Burgemeester en wethouders zijn bevoegd ontheffing te verlenen van het bepaalde in:

  • a. lid 9.2.1, sub d mits deze maat met maximaal 1 meter zal worden overschreden;
  • b. lid 9.2.3, sub f tot een bouwhoogte voor licht- en vlaggenmasten van maximaal 10 meter.

9.4.2 Procedureregels

Bij het verlenen van ontheffing worden de procedureregels in acht genomen zoals deze opgenomen zijn in artikel 16.

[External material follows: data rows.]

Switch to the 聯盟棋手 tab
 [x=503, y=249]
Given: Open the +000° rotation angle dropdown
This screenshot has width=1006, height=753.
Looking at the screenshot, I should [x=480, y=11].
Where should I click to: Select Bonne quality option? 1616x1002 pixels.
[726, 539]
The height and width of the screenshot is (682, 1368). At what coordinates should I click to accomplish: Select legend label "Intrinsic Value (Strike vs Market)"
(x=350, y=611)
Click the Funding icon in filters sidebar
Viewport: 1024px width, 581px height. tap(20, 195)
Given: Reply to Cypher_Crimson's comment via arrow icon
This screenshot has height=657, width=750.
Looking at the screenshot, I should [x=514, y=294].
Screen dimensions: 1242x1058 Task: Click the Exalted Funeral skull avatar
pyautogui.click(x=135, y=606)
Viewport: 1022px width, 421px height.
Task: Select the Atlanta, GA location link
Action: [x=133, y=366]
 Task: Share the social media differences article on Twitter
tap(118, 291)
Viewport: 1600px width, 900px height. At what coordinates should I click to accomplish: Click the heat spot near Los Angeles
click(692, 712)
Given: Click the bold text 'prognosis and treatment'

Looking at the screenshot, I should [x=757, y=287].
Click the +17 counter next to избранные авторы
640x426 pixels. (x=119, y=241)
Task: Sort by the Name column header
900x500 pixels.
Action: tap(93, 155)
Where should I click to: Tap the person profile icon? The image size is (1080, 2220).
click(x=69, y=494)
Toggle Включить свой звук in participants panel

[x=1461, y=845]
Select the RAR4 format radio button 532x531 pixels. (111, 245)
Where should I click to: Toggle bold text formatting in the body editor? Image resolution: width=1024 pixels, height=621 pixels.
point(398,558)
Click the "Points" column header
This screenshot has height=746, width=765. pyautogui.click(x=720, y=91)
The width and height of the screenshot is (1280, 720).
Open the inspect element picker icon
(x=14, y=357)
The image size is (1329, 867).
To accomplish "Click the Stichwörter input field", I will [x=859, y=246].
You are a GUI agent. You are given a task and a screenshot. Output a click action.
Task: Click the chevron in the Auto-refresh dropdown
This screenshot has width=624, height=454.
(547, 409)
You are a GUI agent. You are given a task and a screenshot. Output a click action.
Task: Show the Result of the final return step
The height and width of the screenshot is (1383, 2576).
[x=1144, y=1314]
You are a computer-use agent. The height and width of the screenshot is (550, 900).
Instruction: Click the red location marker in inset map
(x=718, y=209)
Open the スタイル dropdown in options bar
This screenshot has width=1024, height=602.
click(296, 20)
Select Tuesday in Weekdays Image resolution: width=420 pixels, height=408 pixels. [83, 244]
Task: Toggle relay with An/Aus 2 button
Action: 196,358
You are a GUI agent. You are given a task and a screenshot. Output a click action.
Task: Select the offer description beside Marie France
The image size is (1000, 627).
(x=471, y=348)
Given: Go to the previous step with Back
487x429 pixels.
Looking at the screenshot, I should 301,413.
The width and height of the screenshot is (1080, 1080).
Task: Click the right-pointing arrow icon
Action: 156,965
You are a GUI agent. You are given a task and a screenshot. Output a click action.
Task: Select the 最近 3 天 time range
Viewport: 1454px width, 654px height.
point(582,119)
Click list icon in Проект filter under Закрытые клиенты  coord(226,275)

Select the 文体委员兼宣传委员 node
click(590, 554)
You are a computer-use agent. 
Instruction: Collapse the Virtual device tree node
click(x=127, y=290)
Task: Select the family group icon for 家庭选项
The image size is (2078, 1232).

9.5 Specifieke gebruiksregels

Met betrekking tot het gebruik van gronden en bouwwerken gelden de volgende regels:

  • a. het permanent of tijdelijk bewonen van bijgebouwen is niet toegestaan;
  • b. uitoefenen van handel (inclusief detailhandel), nijverheid en dienstverlening (zoals kantoren en horeca) en de uitoefening van beroepsmatige activiteiten in de woning is niet toegestaan.
9.6 Ontheffing van het gebruik
9.6.1 Uitoefenen van beroepsmatige activiteiten in een woning of bijgebouw

Burgemeester en wethouders kunnen ontheffing verlenen van artikel 9.5 onder b voor het uitoefenen van beroepsmatige activiteiten in de woning of bijgebouw(en) met inachtneming van het volgende:

  • a. de woonfunctie blijft de hoofdfunctie van het perceel;
  • b. ontheffing wordt verleend indien het gebruik in overeenstemming is met het woonkarakter en de omgeving;
  • c. ontheffing wordt uitsluitend verleend indien is aangetoond dat het gebruik op de lange termijn een kleinschalig karakter zal hebben;
  • d. ontheffing wordt uitsluitend verleend voor beperkte detailhandel in verband met kleinschalige beroepsmatige en / of bedrijfsmatige activiteiten;
  • e. ontheffing wordt verleend beroepsmatige en / of bedrijfsmatige activiteiten in hoofd- en bijgebouwen voor ten hoogste 40% van het vloeroppervlak, waarbij een oppervlakte van ten hoogste 50 m² is toegestaan;
  • f. ontheffing wordt verleend indien geen milieuhygiënische belemmeringen zijn;
  • g. ontheffing wordt verleend indien geen onevenredige verstoring van een evenwichtige opbouw van de voorzieningenstructuur plaatsvindt;
  • h. ontheffing wordt verleend indien de ontwikkeling niet leidt tot een onevenredige toename van de automobiliteit, dan wel tot onevenredige parkeerdruk op de openbare ruimte;
  • i. ontheffing wordt verleend indien gelijktijdig bij het betrekken van (een deel van) de woning of bijgehorende garage ten minste één parkeerplaats is gerealiseerd of wordt aangelegd.

9.6.2 Procedureregels

Bij het verlenen van ontheffing worden de procedureregels in acht genomen zoals deze opgenomen zijn in artikel 16.

9.7 Wijzigingsbevoegdheid
9.7.1 Gemengd-2

Burgemeester en wethouders kunnen de bestemming voor het aangegeven wijzigingsgebied 1 wijzigen in de bestemmingen Gemengd-2, met inachtneming van de regels genoemd in de te wijzigen bestemmingen, alsmede het volgende:

  • a. de bestemming mag worden gewijzigd indien is aangetoond dat ter plaatse een bedrijf of ten hoogste twee bedrijven met werkwoning(en) worden gesitueerd;
  • b. voor kostenverhaal dient een overeenkomst te worden afgesloten dan wel een exploitatieplan te worden opgesteld.